17

While using statsmodels, I am getting this weird error: ValueError: endog must be in the unit interval. Can someone give me more information on this error? Google is not helping.

Code that produced the error:

"""
Multiple regression with dummy variables. 
"""

import pandas as pd
import statsmodels.api as sm
import pylab as pl
import numpy as np

df = pd.read_csv('cost_data.csv')
df.columns = ['Cost', 'R(t)', 'Day of Week']
dummy_ranks = pd.get_dummies(df['Day of Week'], prefix='days')
cols_to_keep = ['Cost', 'R(t)']
data = df[cols_to_keep].join(dummy_ranks.ix[:,'days_2':])
data['intercept'] = 1.0

print(data)

train_cols = data.columns[1:]
logit = sm.Logit(data['Cost'], data[train_cols])

result = logit.fit()

print(result.summary())

And the traceback:

Traceback (most recent call last):
  File "multiple_regression_dummy.py", line 20, in <module>
    logit = sm.Logit(data['Cost'], data[train_cols])
  File "/Library/Frameworks/Python.framework/Versions/3.4/lib/python3.4/site-packages/statsmodels/discrete/discrete_model.py", line 404, in __init__
    raise ValueError("endog must be in the unit interval.")
ValueError: endog must be in the unit interval.
Edward Yu
  • 400
  • 1
  • 4
  • 13
  • 1
    Perhaps check this condition that generates this error: if (self.__class__.__name__ != 'MNLogit' and not np.all((self.endog >= 0) & (self.endog <= 1))): raise ValueError("endog must be in the unit interval.") – DmitryK Jul 09 '15 at 16:29
  • What's your `Cost` data?
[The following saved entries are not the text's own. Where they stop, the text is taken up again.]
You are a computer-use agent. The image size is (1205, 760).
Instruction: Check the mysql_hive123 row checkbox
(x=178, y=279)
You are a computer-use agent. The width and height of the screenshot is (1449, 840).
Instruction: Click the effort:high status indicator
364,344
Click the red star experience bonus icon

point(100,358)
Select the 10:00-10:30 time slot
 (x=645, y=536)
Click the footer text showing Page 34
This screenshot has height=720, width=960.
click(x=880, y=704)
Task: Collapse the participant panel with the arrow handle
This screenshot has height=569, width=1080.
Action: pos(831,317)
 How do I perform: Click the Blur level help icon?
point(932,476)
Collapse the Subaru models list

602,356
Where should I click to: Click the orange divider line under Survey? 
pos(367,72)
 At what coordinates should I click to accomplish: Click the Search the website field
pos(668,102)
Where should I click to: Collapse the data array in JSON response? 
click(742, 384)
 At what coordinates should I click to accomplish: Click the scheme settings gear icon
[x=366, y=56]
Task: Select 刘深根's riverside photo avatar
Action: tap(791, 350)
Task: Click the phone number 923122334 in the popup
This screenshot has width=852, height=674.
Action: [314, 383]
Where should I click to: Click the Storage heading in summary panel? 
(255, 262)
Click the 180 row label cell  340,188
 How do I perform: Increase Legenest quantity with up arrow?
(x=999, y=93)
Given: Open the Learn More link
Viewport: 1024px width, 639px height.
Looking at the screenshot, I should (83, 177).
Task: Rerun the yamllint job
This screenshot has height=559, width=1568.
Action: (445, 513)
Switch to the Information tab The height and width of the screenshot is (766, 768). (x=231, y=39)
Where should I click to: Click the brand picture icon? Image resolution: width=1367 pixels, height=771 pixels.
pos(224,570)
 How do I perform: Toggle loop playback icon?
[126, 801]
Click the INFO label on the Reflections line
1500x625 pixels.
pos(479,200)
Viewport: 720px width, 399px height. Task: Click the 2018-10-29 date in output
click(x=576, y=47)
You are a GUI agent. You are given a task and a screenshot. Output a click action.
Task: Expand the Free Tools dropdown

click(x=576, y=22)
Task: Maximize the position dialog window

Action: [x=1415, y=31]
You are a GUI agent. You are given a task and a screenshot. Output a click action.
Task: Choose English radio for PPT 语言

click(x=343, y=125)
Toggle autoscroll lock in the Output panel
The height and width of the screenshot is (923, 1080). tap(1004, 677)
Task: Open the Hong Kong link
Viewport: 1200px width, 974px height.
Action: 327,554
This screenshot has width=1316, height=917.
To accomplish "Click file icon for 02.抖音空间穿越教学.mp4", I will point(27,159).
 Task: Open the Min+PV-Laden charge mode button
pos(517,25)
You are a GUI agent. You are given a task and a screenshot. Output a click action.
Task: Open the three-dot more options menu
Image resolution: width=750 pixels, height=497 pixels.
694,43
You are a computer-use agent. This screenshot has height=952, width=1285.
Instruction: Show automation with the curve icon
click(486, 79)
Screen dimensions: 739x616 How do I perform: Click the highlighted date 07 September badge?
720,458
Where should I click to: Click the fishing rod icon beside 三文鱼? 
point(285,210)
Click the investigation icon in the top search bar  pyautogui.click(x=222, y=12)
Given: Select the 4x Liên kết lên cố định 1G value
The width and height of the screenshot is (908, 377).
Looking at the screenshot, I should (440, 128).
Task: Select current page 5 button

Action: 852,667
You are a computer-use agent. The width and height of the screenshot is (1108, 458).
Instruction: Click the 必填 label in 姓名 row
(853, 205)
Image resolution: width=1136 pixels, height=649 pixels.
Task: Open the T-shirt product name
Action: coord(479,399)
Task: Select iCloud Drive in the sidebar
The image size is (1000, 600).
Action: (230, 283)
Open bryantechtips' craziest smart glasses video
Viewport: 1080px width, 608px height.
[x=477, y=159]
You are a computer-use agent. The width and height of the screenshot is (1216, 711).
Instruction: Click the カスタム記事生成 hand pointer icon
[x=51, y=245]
Logit requires that the dependent variable (endog) is in the unit interval. If you want logistic regression with values in another interval, then you need to transform your values so that they are in the the unit interval. However, Logit does not require that the `endog` are 0, 1 integers, so we can use it for proportions. – Josef Jul 09 '15 at 18:06
  • Ah `Cost` is not in the unit interval. Any idea why Logit requires this? – Edward Yu Jul 09 '15 at 19:15
  • The underlying distribution of Logit is a Bernoulli distribution that takes on values 0 and 1. This can be extended to any values between 0 and 1 but the functions are not defined outside of the unit interval. If you have a positive dependent variable and an exponential mean function then the Poisson distribution can be used, even if the data is continous. For unbound continuous data the usual model is OLS. – Josef Jul 09 '15 at 19:22

3 Answers3

28

I got this error when my target column had values larger than 1. Make sure your target column is between 0 and 1 (as is required for a Logistic Regression) and try again. For example, if you have target column with values 1-5, make 4 and 5 the positive class and 1,2,3 the negative class. Hope this helps.

user5323012
  • 281
  • 3
  • 3
3

It seems like you followed the same logistic regression tutorial that I did: http://blog.yhat.com/posts/logistic-regression-and-python.html

I ended up getting the same Value Error when I fit my logistic regression, and the trick I needed to get it running was making sure to drop all rows of my data with missing values (N/A or np.nan).

This can be done with the pandas function pandas.notnull() as follows :

data = data[pd.notnull(data['Cost'])],

data = data[pd.notnull(data['R(t)'])],

...

and so on until all your variables have the same amount of values to work with.

Hope this helps someone else!

rnso
  • 23,686
  • 25
  • 112
  • 234
CodingCody
  • 31
  • 1
1

I had the same problem: I change the model from a Classification to a Regression one (I was using a Classification Model .logit in a Regression problem)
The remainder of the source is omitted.